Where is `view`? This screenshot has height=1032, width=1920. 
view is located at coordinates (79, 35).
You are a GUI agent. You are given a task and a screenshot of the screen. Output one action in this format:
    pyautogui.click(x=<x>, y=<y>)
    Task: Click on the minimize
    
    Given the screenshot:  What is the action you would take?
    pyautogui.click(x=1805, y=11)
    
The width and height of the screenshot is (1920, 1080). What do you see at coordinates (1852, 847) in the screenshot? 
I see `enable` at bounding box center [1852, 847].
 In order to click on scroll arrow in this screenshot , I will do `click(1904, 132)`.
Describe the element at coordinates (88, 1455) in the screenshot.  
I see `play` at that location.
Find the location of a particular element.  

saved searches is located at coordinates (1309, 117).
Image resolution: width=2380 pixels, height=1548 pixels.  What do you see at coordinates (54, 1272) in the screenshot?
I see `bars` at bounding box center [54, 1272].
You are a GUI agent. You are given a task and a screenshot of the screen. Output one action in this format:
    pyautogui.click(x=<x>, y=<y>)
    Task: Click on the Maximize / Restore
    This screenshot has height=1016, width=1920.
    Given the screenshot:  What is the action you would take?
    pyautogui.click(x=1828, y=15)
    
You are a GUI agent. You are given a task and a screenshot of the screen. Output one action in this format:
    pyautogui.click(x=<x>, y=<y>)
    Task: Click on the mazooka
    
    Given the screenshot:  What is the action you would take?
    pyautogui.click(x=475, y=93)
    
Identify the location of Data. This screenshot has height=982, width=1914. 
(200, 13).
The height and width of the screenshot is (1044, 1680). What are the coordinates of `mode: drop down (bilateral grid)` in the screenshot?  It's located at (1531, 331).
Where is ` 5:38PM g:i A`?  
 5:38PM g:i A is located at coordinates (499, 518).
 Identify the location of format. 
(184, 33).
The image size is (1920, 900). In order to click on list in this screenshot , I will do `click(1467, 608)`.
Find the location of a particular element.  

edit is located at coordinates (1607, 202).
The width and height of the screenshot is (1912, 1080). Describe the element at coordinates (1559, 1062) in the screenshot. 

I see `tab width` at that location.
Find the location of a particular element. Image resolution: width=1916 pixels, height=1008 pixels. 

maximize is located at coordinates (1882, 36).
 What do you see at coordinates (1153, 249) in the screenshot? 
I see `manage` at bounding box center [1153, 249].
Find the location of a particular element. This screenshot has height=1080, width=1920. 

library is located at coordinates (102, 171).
━━━━━━━━━━━━━━━━
▸ **The problem**: Update the listing from the line with "In order to click on scroll" to the line with "The image size" by replacing "GUI agent" with "desktop assistant" and leaving everything else unchanged. Return only those lines.

▸ **The result**:
 In order to click on scroll arrow in this screenshot , I will do `click(1904, 132)`.
Describe the element at coordinates (88, 1455) in the screenshot.  
I see `play` at that location.
Find the location of a particular element.  

saved searches is located at coordinates (1309, 117).
Image resolution: width=2380 pixels, height=1548 pixels.  What do you see at coordinates (54, 1272) in the screenshot?
I see `bars` at bounding box center [54, 1272].
You are a desktop assistant. You are given a task and a screenshot of the screen. Output one action in this format:
    pyautogui.click(x=<x>, y=<y>)
    Task: Click on the Maximize / Restore
    This screenshot has height=1016, width=1920.
    Given the screenshot:  What is the action you would take?
    pyautogui.click(x=1828, y=15)
    
You are a desktop assistant. You are given a task and a screenshot of the screen. Output one action in this format:
    pyautogui.click(x=<x>, y=<y>)
    Task: Click on the mazooka
    
    Given the screenshot:  What is the action you would take?
    pyautogui.click(x=475, y=93)
    
Identify the location of Data. This screenshot has height=982, width=1914. 
(200, 13).
The height and width of the screenshot is (1044, 1680). What are the coordinates of `mode: drop down (bilateral grid)` in the screenshot?  It's located at (1531, 331).
Where is ` 5:38PM g:i A`?  
 5:38PM g:i A is located at coordinates (499, 518).
 Identify the location of format. 
(184, 33).
The image size is (1920, 900). In order to click on list in this screenshot , I will do `click(1467, 608)`.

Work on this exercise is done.